Aim of the exercise: Once the line containing "At what coordinates should I click to accomplish: Click" is found in the records below, return it and each following line exactly, up to and including the line containing "Click the FinERP", and nothing else.

Data extracted from a collection:
=====
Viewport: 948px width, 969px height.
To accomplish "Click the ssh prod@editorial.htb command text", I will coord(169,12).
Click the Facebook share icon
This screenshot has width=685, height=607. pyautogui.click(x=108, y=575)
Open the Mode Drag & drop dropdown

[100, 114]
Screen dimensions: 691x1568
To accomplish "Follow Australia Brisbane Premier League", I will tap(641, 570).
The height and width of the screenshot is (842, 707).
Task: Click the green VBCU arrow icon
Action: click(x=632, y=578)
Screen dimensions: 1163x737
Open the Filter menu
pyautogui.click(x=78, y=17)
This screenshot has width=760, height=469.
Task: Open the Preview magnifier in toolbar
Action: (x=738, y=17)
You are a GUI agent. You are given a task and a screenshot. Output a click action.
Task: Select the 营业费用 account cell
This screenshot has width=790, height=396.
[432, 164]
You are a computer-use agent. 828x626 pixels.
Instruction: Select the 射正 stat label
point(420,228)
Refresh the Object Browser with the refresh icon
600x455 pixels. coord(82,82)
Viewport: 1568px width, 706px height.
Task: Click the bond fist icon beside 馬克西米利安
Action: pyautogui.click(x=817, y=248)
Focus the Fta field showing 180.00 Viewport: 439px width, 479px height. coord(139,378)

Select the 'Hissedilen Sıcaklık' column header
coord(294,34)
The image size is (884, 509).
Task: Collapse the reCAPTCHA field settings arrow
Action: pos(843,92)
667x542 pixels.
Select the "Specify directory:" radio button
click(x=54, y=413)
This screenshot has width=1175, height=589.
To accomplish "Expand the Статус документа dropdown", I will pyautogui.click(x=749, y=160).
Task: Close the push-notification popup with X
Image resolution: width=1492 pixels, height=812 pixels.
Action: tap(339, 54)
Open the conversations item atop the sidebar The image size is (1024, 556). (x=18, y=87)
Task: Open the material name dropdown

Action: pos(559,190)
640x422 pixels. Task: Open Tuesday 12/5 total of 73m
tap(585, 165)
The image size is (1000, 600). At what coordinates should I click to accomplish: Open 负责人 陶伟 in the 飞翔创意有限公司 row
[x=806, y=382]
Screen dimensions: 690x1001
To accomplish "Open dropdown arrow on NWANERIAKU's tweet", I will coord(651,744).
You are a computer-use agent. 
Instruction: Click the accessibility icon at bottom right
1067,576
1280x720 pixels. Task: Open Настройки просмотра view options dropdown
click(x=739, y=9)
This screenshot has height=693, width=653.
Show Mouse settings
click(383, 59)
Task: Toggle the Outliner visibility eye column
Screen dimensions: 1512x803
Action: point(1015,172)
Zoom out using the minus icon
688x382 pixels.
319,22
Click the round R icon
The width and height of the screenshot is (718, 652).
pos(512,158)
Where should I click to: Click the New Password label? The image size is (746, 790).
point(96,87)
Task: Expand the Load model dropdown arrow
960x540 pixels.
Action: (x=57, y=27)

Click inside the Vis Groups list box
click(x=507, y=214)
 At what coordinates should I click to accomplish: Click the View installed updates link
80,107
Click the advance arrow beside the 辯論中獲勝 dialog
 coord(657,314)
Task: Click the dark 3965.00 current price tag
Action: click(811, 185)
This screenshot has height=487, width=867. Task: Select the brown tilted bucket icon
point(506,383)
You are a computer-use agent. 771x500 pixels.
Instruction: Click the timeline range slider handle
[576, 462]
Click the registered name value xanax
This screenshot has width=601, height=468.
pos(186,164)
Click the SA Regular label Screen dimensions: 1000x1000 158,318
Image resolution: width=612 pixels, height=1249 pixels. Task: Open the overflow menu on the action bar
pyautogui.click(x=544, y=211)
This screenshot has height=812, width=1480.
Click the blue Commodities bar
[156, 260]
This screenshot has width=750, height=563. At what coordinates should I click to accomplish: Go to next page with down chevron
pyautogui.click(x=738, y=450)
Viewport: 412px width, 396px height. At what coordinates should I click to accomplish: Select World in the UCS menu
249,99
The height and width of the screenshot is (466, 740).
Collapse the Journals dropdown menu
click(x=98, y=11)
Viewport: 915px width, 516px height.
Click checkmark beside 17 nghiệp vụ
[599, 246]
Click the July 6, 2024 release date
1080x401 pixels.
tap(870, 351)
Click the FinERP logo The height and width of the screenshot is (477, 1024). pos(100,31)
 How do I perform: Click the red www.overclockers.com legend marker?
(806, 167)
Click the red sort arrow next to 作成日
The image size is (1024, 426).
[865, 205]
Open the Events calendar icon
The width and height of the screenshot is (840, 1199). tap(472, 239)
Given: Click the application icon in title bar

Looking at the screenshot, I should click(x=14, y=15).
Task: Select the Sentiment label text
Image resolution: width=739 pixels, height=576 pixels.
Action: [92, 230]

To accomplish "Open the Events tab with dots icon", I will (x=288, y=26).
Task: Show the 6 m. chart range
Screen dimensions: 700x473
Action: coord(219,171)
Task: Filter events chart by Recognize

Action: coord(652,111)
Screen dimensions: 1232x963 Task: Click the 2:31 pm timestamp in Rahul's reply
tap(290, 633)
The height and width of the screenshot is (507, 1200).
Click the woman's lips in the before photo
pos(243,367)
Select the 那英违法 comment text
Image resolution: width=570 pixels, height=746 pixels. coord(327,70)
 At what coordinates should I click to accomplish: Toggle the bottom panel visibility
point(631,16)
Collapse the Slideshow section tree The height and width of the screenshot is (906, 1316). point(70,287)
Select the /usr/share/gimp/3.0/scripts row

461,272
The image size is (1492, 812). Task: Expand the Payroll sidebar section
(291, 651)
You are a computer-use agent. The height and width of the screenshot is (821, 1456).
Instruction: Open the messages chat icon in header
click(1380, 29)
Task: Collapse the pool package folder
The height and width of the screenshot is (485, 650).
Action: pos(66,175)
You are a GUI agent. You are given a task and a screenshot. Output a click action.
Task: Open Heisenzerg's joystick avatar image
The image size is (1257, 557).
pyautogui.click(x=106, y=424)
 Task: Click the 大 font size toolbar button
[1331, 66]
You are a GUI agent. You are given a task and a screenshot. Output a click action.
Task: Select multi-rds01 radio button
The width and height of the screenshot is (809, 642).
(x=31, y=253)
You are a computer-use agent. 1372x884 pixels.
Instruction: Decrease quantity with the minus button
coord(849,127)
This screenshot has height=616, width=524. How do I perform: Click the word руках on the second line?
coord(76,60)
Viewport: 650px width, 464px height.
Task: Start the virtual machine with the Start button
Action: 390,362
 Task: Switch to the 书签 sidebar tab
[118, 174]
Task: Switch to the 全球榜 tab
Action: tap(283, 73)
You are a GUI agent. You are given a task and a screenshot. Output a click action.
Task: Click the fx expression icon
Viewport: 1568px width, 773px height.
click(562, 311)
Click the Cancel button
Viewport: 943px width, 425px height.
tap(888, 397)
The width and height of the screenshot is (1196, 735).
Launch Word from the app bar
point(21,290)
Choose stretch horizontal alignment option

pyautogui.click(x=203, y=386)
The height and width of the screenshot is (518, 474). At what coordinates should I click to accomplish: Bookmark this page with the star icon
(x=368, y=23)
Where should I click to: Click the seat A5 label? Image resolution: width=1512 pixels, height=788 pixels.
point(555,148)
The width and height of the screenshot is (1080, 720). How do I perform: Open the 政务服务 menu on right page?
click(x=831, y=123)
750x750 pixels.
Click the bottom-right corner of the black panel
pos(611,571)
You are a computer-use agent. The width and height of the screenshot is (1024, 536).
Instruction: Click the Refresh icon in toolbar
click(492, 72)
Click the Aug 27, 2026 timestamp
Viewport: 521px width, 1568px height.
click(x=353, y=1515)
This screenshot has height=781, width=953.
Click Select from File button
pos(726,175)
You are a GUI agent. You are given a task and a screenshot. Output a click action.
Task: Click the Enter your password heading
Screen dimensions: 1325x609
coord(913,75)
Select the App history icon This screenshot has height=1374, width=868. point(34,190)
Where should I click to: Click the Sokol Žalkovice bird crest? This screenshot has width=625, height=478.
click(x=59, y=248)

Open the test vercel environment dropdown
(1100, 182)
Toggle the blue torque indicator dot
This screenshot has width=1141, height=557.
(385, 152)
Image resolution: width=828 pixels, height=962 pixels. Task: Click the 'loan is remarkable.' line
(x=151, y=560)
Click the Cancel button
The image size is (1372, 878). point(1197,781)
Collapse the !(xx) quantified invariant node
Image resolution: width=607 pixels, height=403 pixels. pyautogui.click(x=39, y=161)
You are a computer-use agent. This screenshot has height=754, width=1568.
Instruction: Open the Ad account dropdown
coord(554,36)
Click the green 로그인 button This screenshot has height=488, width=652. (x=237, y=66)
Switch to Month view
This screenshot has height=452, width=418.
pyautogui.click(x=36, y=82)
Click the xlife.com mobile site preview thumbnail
=====
Problem solution:
 At what coordinates should I click to accomplish: Click the View installed updates link
80,107
Click the advance arrow beside the 辯論中獲勝 dialog
 coord(657,314)
Task: Click the dark 3965.00 current price tag
Action: click(811, 185)
This screenshot has height=487, width=867. Task: Select the brown tilted bucket icon
point(506,383)
You are a computer-use agent. 771x500 pixels.
Instruction: Click the timeline range slider handle
[576, 462]
Click the registered name value xanax
This screenshot has width=601, height=468.
pos(186,164)
Click the SA Regular label Screen dimensions: 1000x1000 158,318
Image resolution: width=612 pixels, height=1249 pixels. Task: Open the overflow menu on the action bar
pyautogui.click(x=544, y=211)
This screenshot has height=812, width=1480.
Click the blue Commodities bar
[156, 260]
This screenshot has width=750, height=563. At what coordinates should I click to accomplish: Go to next page with down chevron
pyautogui.click(x=738, y=450)
Viewport: 412px width, 396px height. At what coordinates should I click to accomplish: Select World in the UCS menu
249,99
The height and width of the screenshot is (466, 740).
Collapse the Journals dropdown menu
click(x=98, y=11)
Viewport: 915px width, 516px height.
Click checkmark beside 17 nghiệp vụ
[599, 246]
Click the July 6, 2024 release date
1080x401 pixels.
tap(870, 351)
Click the FinERP logo The height and width of the screenshot is (477, 1024). pos(100,31)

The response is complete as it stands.